● 取り組む課題:
**a.** 『過去との遭遇』の紹介文によると、モンタージュ ヴォイスの土台になっている三つの研究成果は何か。
**b.** 『過去との遭遇』の紹介文を、最後の文の次から書き継げ。

■ 音盤紹介
『過去との遭遇』(CD)

原盤のLP

 このCDには20人以上の歴史上の人物の声が収録されている。織田信長で始まり、豊臣秀吉、徳川家康…と続く。「えっー」と思われる方もあるだろう。音の記録/再生が可能になったのは、1877年のクロ(仏)とエジソン(米)の発明以来である。収録の声は、録音ではなくコンピュータの合成によるものである。

 生活の中でも合成音を聞く機会は多い。しゃべる自販機や、バスの車内放送、電話の自動応答などである。未だ未だぎこちなさを感じるが、進歩は著しい。ネット世界では初音ミクら「ヴォーカロイド」達が活躍する時代である。"話す"よりも"歌う"方が格段に難しいのは、生の声と同様である。

 特定の個人の声を合成したものを、モンタージュ ヴォイスという。これは、三つの研究成果を土台にしている。声と顔立ちの相関関係の研究、声紋、そして合成装置である。

● データ抜粋:
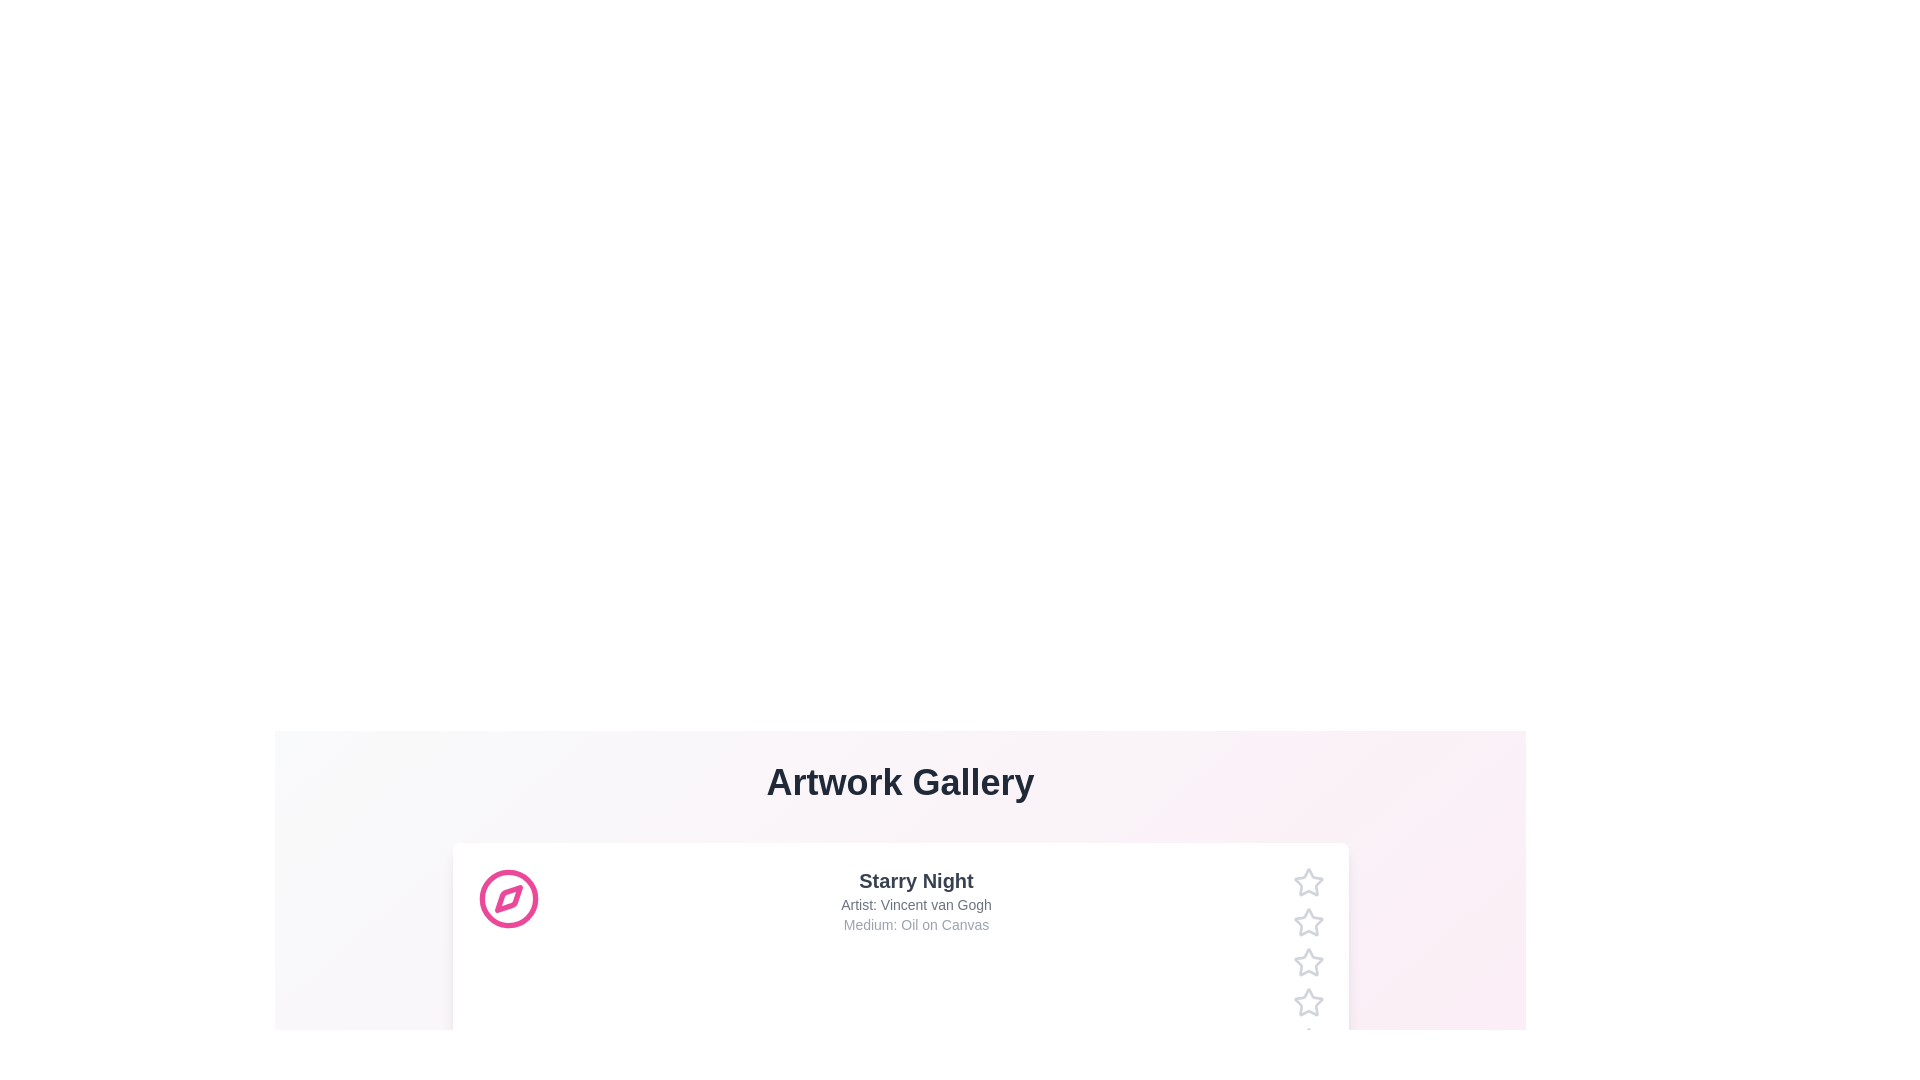  Describe the element at coordinates (915, 879) in the screenshot. I see `the artwork title to view its details` at that location.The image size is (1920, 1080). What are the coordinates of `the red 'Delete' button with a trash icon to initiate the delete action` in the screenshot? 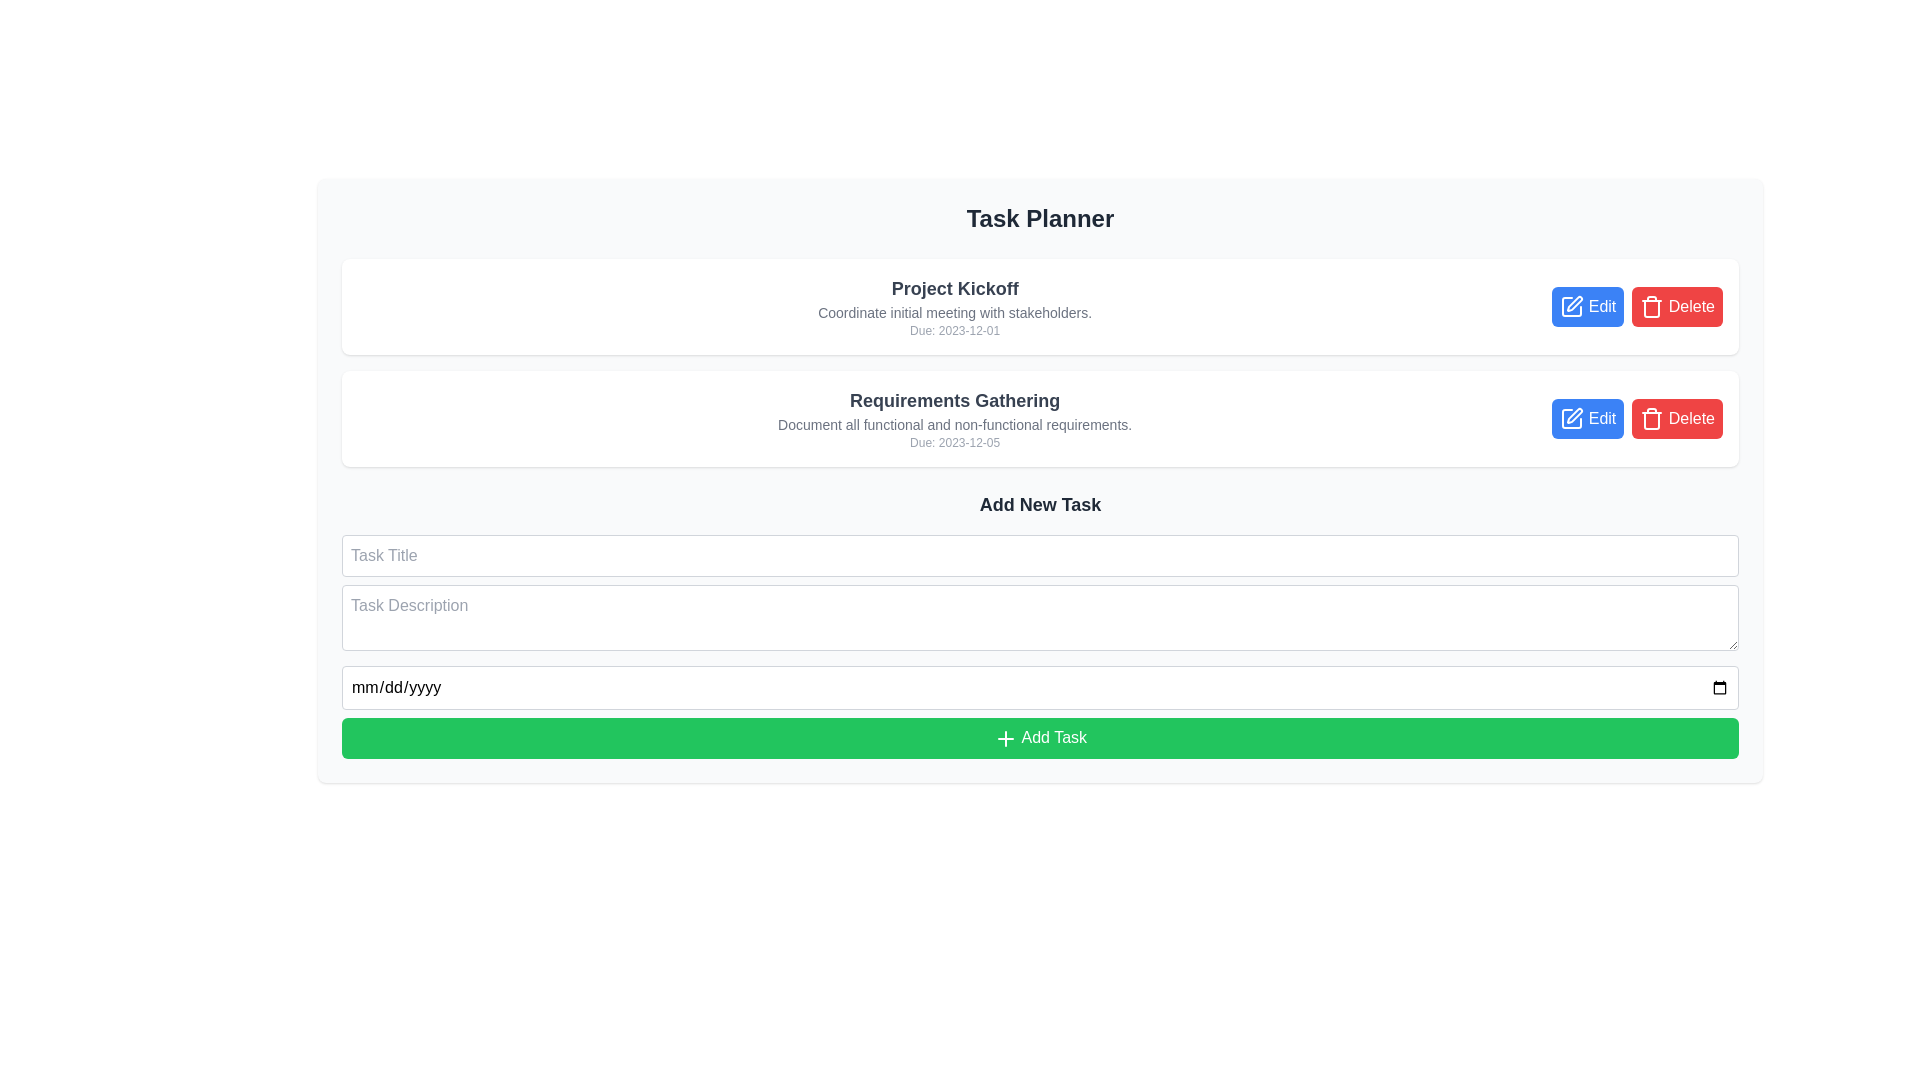 It's located at (1677, 418).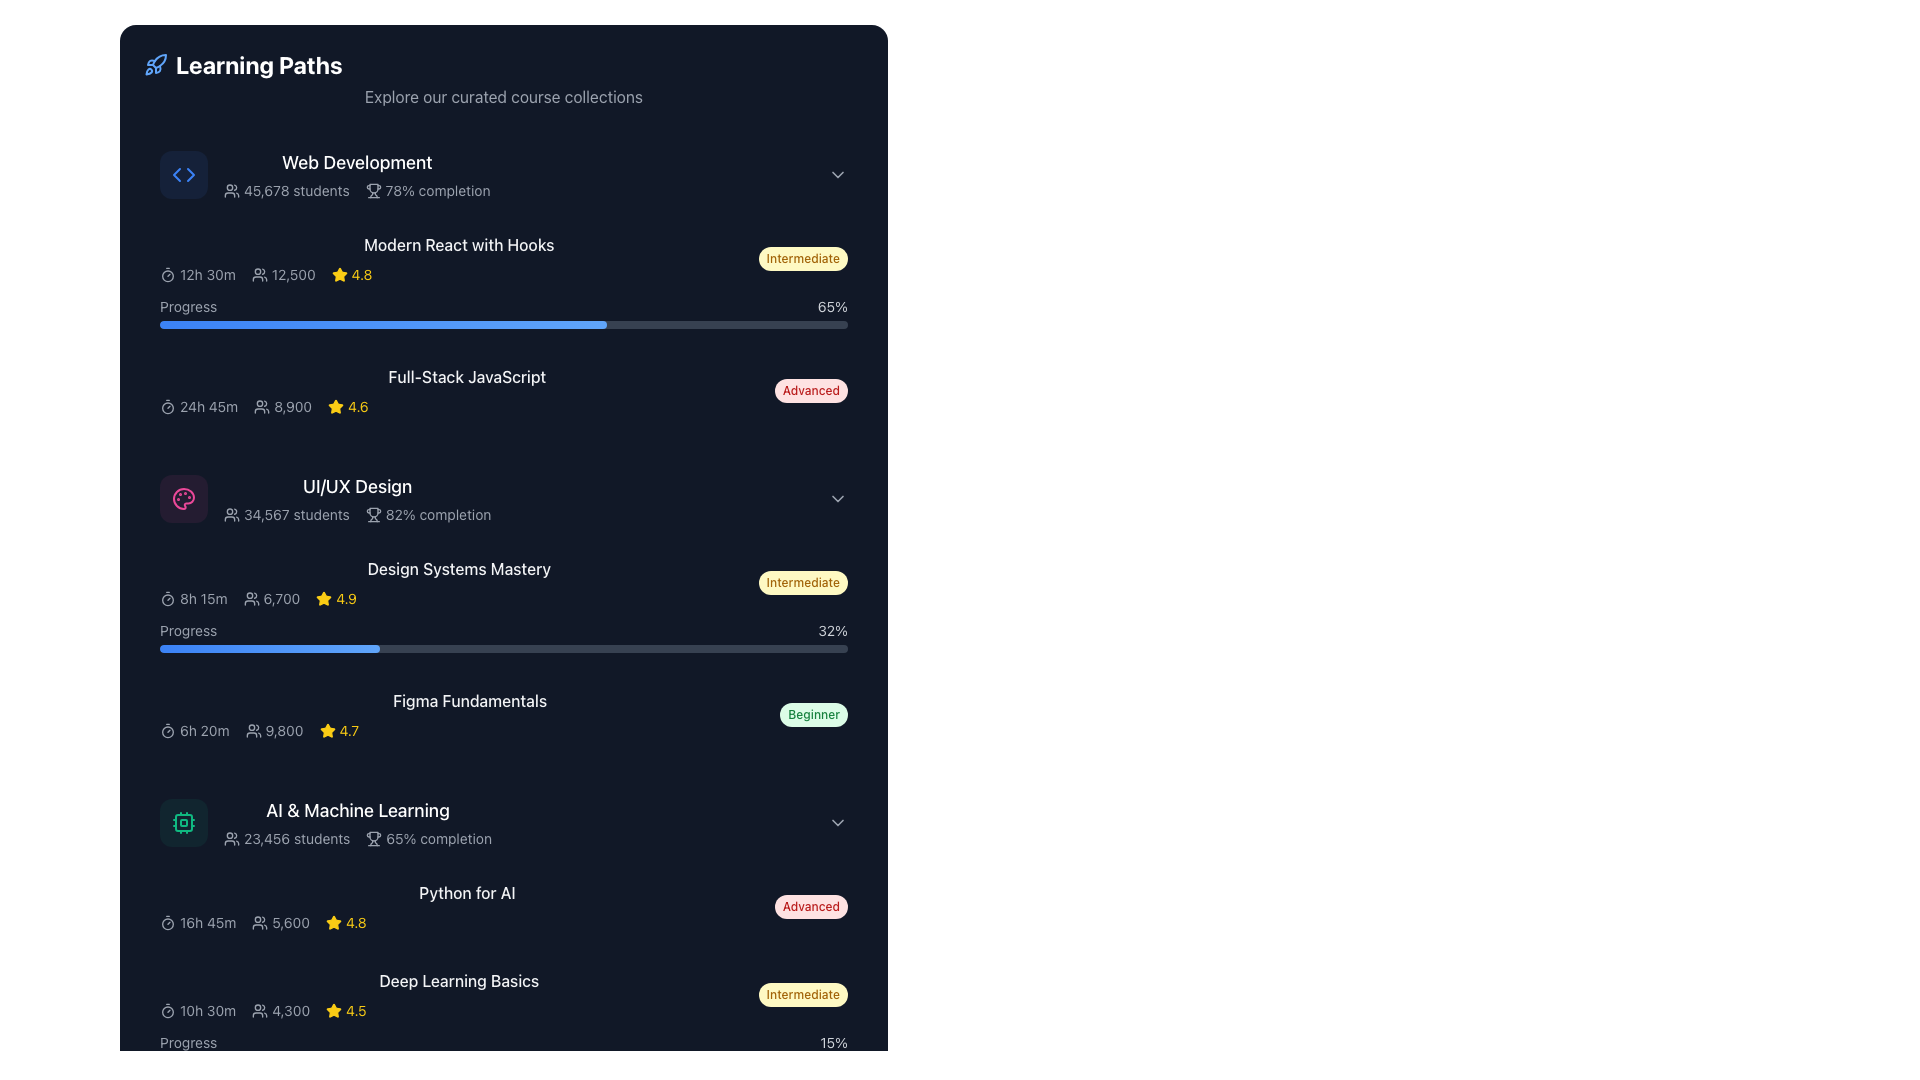  I want to click on the progress bar, so click(420, 323).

● 示された解答:
**a.** 声と顔立ちの相関関係の研究、声紋、合成装置の三つである。

**b.**
 ファントの法則によれば、ヒトの身長と声の高さは反比例する。つまり背の高い人ほど声が低い。ジャイアント馬場が好例である。近年平均身長の伸びに伴い、とりわけ日本人女性の声が低音化しているという。

 声は、呼気による声帯の振動が口腔や鼻腔で共鳴したものである。舌や口唇の動きによって変化する。口腔や鼻腔の大きさや形は、目から下の顔面骨 (鼻骨・頬骨・顎骨など) の構造で決まる。顔立ちと声が相関するのはこのためである。

声紋 (ヴォイス プリント) の例

絵画「モナリザ」の測定

 頭部のレントゲン写真があれば顔の骨格が分る。写真・肖像画・銅像なども手掛かりとなる。"モナリザの声" の場合は、絵画の測定を基に、頭蓋骨の立体模型を作製して採寸。完成するのに、2週間を要したという。

 声紋 (ヴォイスプリント) は指紋と同様に一人一人異なる。本人と他人を識別できるので、犯罪捜査や個人認証に利用されている。音響スペクトログラフという音の周波数別の強弱の時間的変化を図像化する装置を用いて分析される。

 性別・年齢・顔形・身長などを、相当の確度で特定できる。さらに、体調や緊張度、出身地や職業などを推定できる。声色を変えても不変の要素がある。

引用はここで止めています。